Numerical Cruncher
Clustering
ISODATA
ISODATA, an acronym for Iterative Self-Organizing Data
Analysis Techniques (the A being added to make the word
pronounceable), is an iterative clustering method.
As the sequential clustering algorithm, it requires
a substantial effort to get a proper setting of all
its parameters.
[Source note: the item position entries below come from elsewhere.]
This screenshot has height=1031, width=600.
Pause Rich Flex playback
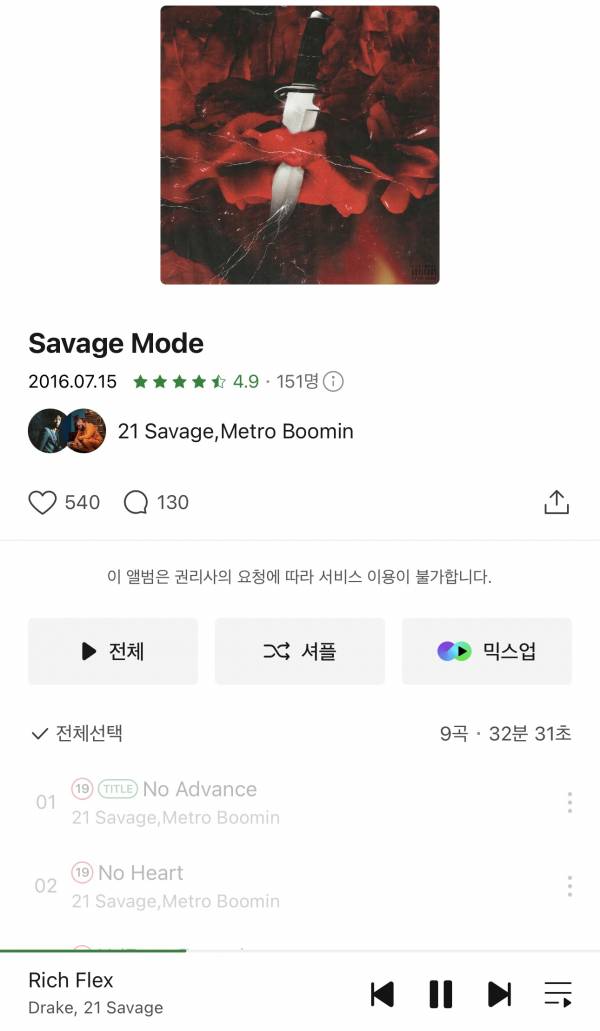coord(440,994)
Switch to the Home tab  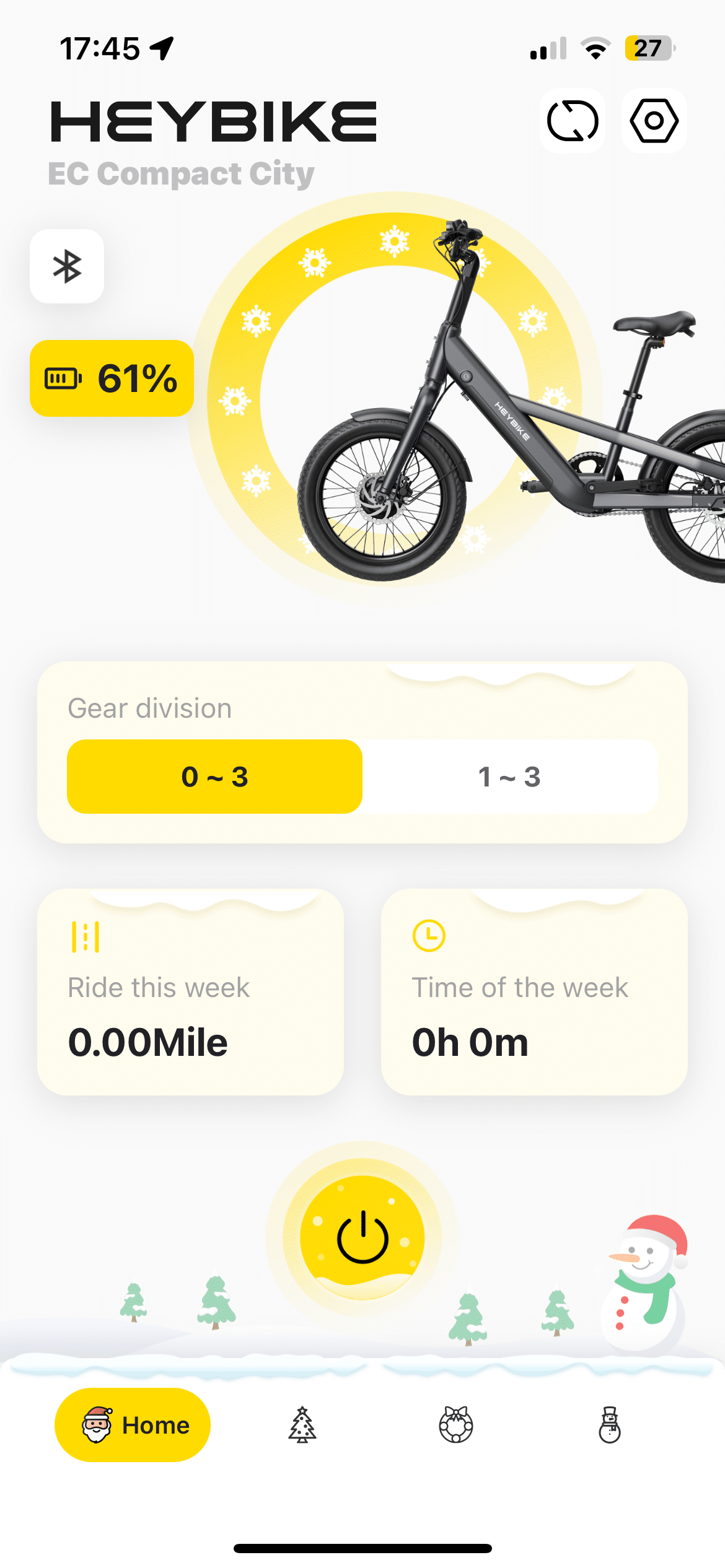tap(133, 1425)
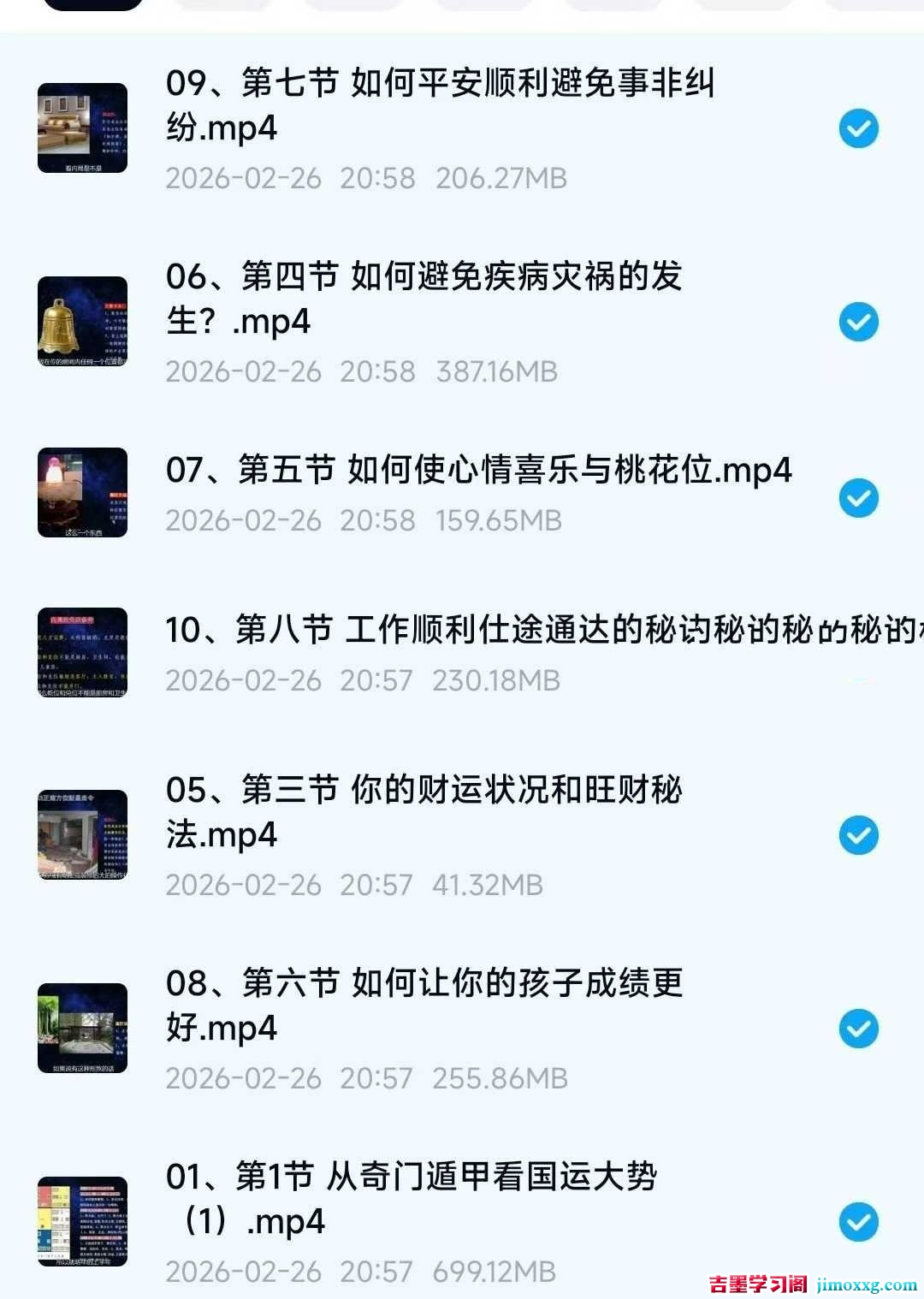Screen dimensions: 924x1299
Task: Deselect the 01 第1节 video checkmark
Action: (x=858, y=1222)
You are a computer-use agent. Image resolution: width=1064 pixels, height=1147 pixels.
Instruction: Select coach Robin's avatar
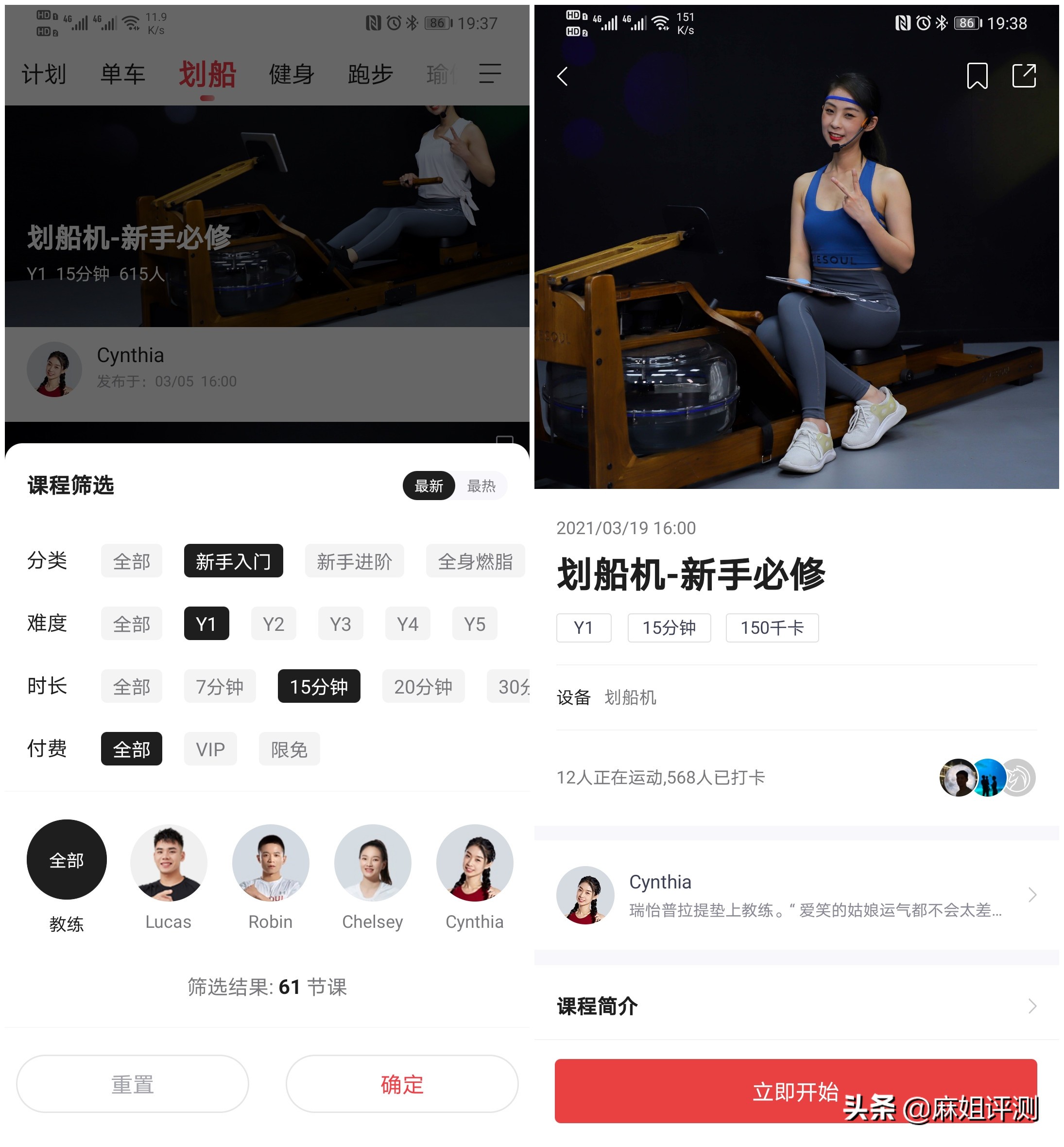pyautogui.click(x=271, y=862)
Moreover, they can be changed in each
iteration of the algorithm.
Parameters
- K: Desired number of clusters.
- A: Initial number of clusters.
- n: Minimum number of patterns per cluster.
- s: Maximum standard deviation allowed in a cluster (used in cluster splitting).
- c: Distance required between clusters (used in cluster merging).
- L: Pairs of clusters that can be lumped per iteration.
- I: Maximum number of iterations allowed.
Algorithm
- Choose A cluster centers.
- For each one of the I algorithm iterations.
- Set algorithms parameters
- Assign patterns to their nearest clusters
- Discard clusters without enough members (n patterns)
- If there are only a few clusters (<=K/2),
split disperse clusters along their maximum dispersion component
(if it is greater that the maximum value s).
- In even iterations or when there are too many clusters (>2K),
combine L pairs of clusters at most
if the distance between them is smaller than the minimum distance
allowed c.
PS: A cluster dispersion is the average distance from
its patterns (i.e. the patterns assigned to the cluster) to its centroid.